### OP TE LOSSEN OPGAVE
Schrijf alleen de regels van de regel met "Viewport: 1270px width, 952px height." tot en met de regel met "[x=334, y=22]" volledig opnieuw uit. Vermenigvuldig daarbij de klikcoördinaten met 0,5 en rond af op hele getallen, waarbij halven naar boven worden afgerond; al het overige blijft ongewijzigd.

(Records voor het lokaliseren van beschreven items)
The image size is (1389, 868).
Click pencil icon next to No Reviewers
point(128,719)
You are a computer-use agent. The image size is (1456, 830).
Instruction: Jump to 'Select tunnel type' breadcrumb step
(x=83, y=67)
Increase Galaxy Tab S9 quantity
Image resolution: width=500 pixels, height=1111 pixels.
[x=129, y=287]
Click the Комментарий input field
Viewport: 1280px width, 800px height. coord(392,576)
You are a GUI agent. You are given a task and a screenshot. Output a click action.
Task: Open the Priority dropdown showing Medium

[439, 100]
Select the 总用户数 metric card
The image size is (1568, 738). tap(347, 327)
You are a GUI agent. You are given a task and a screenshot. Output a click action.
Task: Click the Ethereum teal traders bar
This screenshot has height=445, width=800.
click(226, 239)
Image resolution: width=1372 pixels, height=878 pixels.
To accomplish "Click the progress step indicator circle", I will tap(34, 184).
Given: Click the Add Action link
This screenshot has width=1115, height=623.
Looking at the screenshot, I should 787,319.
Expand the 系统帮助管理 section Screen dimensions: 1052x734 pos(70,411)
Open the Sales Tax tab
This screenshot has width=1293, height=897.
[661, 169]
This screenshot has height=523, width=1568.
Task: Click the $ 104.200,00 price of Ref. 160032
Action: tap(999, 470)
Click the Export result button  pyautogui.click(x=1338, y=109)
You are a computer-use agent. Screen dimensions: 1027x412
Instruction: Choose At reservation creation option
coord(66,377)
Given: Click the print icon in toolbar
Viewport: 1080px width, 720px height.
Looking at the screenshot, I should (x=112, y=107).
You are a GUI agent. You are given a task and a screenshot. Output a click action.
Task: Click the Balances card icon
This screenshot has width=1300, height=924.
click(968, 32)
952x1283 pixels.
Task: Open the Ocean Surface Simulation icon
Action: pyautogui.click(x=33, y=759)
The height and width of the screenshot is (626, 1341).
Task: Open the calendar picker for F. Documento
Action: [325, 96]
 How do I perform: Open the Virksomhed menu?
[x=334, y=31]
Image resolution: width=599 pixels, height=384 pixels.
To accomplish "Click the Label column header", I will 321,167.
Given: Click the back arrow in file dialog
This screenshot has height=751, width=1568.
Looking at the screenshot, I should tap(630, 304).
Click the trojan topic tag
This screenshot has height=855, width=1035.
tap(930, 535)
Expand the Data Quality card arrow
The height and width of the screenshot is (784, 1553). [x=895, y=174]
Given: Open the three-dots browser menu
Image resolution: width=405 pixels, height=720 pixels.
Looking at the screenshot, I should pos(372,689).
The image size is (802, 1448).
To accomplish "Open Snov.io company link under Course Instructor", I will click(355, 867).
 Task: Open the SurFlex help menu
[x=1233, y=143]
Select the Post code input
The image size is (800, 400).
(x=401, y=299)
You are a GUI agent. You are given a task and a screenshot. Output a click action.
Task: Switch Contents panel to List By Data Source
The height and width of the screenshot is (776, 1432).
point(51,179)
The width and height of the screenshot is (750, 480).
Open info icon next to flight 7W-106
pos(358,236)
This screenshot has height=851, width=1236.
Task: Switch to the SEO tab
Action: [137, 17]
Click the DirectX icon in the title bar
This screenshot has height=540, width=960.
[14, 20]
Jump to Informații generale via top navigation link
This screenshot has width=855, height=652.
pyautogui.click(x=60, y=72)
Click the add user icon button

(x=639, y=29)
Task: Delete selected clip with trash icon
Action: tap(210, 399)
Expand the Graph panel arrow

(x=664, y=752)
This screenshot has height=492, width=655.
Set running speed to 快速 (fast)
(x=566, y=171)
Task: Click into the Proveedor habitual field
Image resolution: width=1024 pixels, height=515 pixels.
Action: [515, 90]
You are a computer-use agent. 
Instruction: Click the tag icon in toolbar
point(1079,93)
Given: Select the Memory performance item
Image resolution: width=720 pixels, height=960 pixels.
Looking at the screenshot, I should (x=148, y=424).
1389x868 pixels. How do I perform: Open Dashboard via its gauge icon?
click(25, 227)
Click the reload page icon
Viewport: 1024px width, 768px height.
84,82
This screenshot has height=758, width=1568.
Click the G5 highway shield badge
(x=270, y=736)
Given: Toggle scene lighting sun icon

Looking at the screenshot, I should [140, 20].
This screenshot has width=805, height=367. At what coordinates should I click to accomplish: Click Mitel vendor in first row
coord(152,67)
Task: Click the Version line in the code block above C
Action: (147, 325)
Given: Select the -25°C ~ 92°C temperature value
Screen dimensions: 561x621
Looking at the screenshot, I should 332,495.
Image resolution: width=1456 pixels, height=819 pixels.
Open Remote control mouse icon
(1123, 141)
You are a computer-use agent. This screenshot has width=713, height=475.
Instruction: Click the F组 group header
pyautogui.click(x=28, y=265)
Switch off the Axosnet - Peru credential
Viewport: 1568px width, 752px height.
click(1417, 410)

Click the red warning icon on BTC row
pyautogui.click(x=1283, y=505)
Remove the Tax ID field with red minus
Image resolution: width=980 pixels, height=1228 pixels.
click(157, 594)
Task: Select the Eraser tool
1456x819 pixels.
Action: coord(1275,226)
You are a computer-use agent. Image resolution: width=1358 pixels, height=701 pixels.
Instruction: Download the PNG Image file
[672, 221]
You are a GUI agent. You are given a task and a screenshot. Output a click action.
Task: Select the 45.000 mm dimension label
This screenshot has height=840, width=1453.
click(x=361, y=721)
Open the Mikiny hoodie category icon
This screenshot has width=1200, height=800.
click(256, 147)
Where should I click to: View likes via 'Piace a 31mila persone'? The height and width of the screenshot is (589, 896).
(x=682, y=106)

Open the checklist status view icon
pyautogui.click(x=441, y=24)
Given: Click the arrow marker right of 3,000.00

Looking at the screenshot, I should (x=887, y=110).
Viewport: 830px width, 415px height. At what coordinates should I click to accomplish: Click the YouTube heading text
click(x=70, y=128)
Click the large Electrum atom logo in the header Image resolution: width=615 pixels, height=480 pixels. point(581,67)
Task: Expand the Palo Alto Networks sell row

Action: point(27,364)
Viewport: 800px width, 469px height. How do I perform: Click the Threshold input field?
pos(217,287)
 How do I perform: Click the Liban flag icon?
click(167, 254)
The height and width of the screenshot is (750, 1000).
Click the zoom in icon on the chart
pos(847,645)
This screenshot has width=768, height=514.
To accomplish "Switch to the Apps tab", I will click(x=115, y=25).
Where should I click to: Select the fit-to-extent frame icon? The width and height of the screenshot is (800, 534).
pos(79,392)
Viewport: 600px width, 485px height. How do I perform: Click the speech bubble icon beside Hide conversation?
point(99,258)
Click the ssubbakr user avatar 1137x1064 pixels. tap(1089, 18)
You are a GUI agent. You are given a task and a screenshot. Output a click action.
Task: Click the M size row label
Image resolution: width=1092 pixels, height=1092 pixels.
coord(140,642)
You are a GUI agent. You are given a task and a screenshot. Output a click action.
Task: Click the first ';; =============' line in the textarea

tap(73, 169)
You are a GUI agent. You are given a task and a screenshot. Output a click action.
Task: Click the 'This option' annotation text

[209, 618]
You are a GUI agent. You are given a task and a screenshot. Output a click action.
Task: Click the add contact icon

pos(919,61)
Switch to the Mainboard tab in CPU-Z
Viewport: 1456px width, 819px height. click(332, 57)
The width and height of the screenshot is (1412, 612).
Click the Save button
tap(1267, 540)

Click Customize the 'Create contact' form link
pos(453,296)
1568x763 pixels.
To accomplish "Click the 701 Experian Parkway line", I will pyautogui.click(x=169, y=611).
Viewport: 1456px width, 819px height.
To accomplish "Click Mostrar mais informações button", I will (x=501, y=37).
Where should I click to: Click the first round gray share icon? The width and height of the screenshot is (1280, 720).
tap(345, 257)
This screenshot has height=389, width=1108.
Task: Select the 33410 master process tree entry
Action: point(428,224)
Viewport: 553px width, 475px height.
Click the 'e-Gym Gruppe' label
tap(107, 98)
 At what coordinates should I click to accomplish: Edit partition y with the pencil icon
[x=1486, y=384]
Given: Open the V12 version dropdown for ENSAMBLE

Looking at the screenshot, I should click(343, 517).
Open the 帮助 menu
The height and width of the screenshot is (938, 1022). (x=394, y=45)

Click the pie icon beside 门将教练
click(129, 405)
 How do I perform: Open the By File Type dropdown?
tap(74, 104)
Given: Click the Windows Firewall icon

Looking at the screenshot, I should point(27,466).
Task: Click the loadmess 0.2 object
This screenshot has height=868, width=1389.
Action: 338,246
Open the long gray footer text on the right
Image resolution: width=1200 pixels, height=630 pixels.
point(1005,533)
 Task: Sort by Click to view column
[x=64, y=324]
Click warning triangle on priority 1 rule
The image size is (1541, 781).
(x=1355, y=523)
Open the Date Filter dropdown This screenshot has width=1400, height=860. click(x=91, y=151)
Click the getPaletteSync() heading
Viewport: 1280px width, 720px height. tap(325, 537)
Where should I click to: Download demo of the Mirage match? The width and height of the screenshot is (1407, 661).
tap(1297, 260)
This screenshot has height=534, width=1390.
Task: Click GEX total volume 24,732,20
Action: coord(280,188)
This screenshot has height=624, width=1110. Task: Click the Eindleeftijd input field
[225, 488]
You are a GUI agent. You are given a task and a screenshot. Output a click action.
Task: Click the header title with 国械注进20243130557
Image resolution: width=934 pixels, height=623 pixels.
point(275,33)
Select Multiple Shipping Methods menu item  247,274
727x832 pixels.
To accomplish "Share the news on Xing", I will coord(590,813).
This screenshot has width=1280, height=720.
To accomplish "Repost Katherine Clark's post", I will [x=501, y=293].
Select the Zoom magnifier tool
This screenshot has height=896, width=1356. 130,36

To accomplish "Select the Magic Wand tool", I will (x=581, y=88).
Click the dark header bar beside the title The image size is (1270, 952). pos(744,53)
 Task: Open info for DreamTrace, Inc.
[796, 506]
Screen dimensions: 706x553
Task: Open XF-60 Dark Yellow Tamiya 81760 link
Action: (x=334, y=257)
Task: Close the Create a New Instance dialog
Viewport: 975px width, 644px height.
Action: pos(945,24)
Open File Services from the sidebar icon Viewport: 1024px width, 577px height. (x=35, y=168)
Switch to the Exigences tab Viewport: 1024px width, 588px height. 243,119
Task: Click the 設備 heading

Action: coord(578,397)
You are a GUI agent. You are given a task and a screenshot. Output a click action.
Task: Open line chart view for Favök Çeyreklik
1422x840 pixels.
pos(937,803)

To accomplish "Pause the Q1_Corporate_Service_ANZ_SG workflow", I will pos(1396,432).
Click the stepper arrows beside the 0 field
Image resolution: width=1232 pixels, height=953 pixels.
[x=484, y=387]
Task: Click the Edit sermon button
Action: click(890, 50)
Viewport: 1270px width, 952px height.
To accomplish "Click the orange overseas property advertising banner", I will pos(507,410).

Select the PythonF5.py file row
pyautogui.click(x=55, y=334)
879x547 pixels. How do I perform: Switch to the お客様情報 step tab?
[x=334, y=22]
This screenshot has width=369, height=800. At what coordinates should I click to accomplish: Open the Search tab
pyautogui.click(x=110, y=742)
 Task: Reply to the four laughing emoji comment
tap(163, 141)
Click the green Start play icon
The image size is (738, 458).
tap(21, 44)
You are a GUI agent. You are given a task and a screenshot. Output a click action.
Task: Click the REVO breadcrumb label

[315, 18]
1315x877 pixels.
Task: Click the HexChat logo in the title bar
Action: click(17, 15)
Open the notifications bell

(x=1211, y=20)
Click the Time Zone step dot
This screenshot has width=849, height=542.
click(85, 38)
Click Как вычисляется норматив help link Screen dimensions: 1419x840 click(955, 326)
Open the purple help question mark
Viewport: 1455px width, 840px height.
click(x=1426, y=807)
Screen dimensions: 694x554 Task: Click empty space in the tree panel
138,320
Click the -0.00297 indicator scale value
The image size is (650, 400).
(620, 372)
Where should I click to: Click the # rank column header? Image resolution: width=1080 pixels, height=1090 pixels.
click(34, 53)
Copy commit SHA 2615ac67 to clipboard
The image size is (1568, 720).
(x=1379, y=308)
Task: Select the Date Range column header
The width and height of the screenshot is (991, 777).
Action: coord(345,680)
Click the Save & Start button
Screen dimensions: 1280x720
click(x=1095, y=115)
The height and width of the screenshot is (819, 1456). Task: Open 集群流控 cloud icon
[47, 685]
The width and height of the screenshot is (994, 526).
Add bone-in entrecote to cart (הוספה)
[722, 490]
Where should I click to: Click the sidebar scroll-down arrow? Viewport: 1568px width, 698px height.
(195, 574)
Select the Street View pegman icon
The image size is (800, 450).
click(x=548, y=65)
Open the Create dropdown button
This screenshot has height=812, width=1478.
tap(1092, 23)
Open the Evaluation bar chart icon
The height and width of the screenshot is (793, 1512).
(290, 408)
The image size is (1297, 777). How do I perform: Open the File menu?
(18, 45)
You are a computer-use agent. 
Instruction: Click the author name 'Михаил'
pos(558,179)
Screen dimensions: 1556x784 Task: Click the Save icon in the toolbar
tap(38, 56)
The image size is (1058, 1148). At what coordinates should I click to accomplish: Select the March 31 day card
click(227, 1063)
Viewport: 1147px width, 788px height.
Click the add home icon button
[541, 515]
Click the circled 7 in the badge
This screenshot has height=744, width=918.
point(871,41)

### UITWERKING OPGAVE
Viewport: 1270px width, 952px height.
To accomplish "Click the orange overseas property advertising banner", I will pos(254,205).

Select the PythonF5.py file row
pyautogui.click(x=28, y=167)
879x547 pixels. How do I perform: Switch to the お客様情報 step tab?
[x=167, y=11]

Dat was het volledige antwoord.